A Review of the Television Pilot

By Tom BakerPublished 3 years ago Updated 3 years ago 5 min read

When I was a kid we lived in a puke-green trailer on a road by the college, which cut into the bypass or went out into the country, I can't remember which, but there was a sort of meridian with weeds and I often walked through it, by the oldest building near the college, before returning home to MTV and the latest R.E.M. video (which was that "buy the sky, sell the sky thing").

Clive Barker and Stephen King (who said, "I have seen the future of horror. Its name is Clive Barker," a not altogether accurate prophecy) were hot, and the new network FOX released a bunch of syndicated shows, none of which, besides the horrible "Married...With Children" managed to survive. I'm not sure what that FOX has to do, maybe, with FOX News, and I don't care at this point.
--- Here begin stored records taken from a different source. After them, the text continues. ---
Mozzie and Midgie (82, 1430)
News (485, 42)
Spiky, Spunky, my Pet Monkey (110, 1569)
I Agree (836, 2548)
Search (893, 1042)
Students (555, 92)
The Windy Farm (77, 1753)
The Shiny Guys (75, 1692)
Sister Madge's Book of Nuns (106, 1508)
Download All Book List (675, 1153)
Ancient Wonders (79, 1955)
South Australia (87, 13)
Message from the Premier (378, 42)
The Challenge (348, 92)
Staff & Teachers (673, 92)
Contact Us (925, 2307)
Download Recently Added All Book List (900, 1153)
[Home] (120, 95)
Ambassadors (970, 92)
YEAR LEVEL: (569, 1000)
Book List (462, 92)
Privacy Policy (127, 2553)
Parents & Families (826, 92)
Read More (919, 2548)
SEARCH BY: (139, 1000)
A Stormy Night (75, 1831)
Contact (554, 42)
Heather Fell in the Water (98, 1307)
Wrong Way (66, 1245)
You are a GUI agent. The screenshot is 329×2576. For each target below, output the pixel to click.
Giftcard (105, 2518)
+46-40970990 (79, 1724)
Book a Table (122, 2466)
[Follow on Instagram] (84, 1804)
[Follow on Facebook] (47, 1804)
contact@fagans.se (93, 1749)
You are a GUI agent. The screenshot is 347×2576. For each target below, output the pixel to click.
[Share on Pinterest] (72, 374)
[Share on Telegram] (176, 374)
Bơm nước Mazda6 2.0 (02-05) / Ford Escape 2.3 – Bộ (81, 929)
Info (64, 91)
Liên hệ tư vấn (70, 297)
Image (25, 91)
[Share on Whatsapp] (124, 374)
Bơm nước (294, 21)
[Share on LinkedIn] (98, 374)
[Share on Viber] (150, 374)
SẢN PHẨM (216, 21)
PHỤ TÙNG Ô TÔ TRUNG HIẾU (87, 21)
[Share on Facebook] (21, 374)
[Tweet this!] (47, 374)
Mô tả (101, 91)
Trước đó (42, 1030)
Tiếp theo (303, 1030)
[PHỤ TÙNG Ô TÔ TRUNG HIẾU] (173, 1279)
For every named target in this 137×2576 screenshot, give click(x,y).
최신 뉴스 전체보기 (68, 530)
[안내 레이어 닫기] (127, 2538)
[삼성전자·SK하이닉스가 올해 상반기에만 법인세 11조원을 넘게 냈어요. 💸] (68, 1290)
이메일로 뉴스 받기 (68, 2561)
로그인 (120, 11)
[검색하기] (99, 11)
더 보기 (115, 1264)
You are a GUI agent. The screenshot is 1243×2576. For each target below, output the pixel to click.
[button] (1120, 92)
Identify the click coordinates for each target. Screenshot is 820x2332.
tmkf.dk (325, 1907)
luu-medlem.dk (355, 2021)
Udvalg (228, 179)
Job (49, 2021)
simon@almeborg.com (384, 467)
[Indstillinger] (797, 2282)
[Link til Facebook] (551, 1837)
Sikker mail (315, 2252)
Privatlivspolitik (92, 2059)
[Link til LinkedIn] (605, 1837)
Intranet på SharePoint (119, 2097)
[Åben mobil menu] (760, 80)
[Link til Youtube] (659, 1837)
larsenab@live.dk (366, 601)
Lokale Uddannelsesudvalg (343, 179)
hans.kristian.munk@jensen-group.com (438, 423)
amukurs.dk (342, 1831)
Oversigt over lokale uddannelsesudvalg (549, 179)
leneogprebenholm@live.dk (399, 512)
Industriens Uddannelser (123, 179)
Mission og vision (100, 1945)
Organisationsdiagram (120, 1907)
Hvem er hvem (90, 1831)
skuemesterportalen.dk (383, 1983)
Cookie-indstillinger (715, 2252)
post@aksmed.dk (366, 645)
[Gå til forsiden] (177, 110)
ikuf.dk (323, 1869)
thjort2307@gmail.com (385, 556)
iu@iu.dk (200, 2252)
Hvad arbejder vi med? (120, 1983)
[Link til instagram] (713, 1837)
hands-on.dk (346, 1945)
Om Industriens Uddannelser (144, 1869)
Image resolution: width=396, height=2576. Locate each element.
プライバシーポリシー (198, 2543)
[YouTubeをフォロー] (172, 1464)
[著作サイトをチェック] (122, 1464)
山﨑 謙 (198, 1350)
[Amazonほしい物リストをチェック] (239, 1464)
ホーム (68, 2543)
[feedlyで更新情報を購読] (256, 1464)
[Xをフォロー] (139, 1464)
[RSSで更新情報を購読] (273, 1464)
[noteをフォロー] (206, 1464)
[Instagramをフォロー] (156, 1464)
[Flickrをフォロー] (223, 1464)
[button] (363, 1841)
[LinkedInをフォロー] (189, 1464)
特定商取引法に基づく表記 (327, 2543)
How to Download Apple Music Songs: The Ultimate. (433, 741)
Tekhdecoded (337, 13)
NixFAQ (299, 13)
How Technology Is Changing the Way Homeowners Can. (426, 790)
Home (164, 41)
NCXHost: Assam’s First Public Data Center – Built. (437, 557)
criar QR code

One of their shows, besides maybe "21 Jump Street" had a medium-sized impact on my young cranium. It was a dark, brooding, Eighties horror series about a werewolf. It was called..."Werewolf." (How do you like that for irony, huh? Huh?)

"Werewolf" starred John J. York ("Eric Cord") as a kind of Bruce Banner with fur, wandering around looking for Chuck Conners ("Skorzeny" in the show) an eyepatch-wearing sailor man who bit his friend whom Eric killed when he turned into a werewolf one night of oddly-endearing if hackneyed "tie the wolf man down to a chair" confessions. But I'm getting ahead of myself.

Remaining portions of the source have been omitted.